== Texto de leitura ==
· · · · · · ·
O Espantalho do Batman e a elasticidade de preços

Por Raul Candeloro

Hoje quero defender uma tese que parece polêmica, mas que faz todo sentido quando você entende a lógica. Acompanhe-me no processo, pois quero mostrar algo que pode duplicar ou triplicar sua lucratividade.

É um texto um pouco mais longo e precisa que use o cérebro, então se está com preguiça ou procurando algo mais motivacional, recomendo que leia depois. Mas se quer pensar em algo importante, de alto impacto, estratégico… Este é o lugar e o momento.

Vou fazer uma afirmação e, depois de fazê-la, quero que pare e pense um pouco nela antes de continuar.

Para todos os clientes que realmente valorizam e se beneficiam dos produtos e serviços que você vende, você provavelmente está cobrando muito barato.
· · · · · · ·
== Material ==
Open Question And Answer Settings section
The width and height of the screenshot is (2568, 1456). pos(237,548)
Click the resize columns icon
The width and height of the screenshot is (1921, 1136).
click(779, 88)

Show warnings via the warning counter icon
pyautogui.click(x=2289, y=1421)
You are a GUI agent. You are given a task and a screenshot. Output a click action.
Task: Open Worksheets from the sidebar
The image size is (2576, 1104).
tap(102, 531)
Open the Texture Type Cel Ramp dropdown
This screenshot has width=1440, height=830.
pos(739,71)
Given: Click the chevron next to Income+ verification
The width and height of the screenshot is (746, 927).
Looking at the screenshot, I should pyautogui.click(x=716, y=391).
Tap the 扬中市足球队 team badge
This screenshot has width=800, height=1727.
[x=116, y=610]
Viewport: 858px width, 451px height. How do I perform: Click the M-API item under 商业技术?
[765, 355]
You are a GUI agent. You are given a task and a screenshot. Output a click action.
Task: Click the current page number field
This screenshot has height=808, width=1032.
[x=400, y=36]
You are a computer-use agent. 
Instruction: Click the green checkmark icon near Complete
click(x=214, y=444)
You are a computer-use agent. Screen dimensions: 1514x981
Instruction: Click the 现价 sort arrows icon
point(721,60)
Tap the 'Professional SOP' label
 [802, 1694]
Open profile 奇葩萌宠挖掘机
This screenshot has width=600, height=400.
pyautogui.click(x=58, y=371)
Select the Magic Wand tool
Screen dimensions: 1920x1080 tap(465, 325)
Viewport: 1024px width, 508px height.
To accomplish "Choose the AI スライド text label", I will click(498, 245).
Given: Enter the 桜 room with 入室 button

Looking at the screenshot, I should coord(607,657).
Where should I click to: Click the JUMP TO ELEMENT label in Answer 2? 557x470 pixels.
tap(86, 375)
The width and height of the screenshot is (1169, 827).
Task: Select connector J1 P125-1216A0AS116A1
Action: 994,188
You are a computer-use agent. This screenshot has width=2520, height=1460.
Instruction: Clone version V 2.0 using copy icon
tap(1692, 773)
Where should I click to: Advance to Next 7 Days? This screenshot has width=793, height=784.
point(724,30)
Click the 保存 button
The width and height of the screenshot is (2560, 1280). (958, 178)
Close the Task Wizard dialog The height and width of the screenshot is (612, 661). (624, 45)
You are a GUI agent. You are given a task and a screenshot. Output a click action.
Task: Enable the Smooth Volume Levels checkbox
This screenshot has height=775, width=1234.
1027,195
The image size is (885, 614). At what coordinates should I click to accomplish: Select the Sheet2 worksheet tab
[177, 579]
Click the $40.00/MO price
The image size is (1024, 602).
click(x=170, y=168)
· · · · · · ·
== Tarefa ==
Responda com base no texto de leitura:
(a) Quem assina o texto?
(b) O que o autor recomenda a quem está com preguiça ou procurando algo mais motivacional?
(c) Segundo a afirmação final, com quais clientes você provavelmente está cobrando muito barato?

== Tarefa pronta ==
(a) Raul Candeloro.
(b) Que leia depois.
(c) Com todos os clientes que realmente valorizam e se beneficiam dos produtos e serviços que você vende.